Work required ▸ If a record contains an image, leave the image out and repeat everything else exactly.

Dataset excerpts ▸
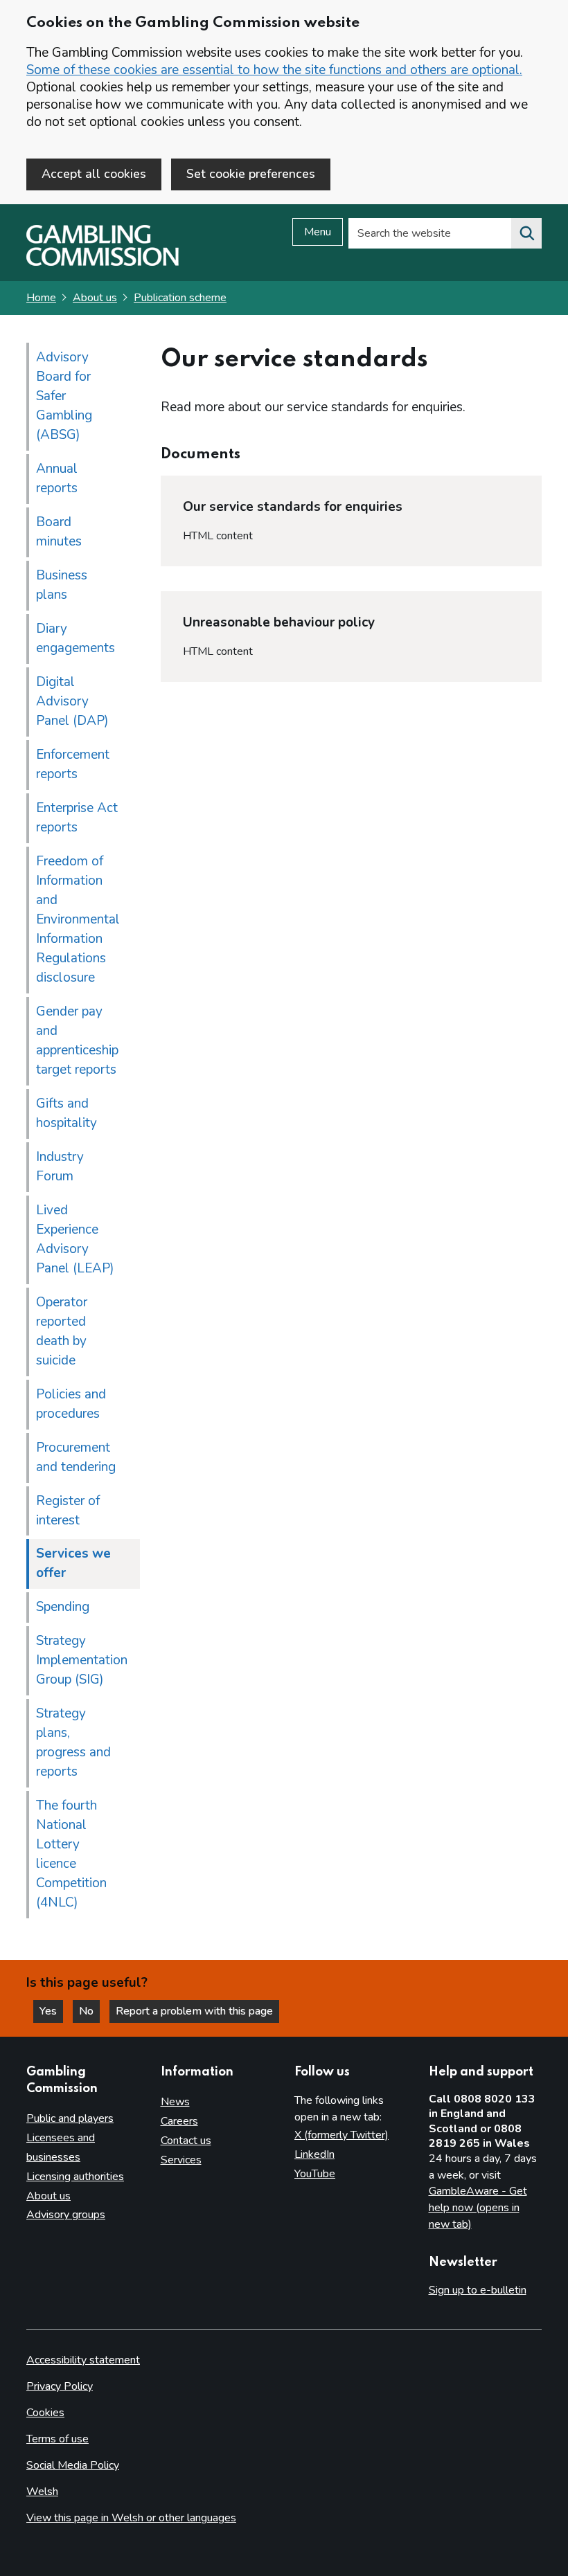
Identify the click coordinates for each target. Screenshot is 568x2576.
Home (41, 297)
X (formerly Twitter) (341, 2135)
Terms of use (57, 2439)
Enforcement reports (72, 764)
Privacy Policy (59, 2386)
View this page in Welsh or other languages (131, 2517)
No (89, 2011)
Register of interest (68, 1510)
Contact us (186, 2140)
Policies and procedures (71, 1404)
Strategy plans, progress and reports (73, 1742)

Completed exercise ▸
Identify the click coordinates for each target. Screenshot is 568x2576.
Home (41, 297)
X (formerly Twitter) (341, 2135)
Terms of use (57, 2439)
Enforcement reports (72, 764)
Privacy Policy (59, 2386)
View this page in Welsh or other languages (131, 2517)
No (89, 2011)
Register of interest (68, 1510)
Contact us (186, 2140)
Policies and procedures (71, 1404)
Strategy plans, progress and reports (73, 1742)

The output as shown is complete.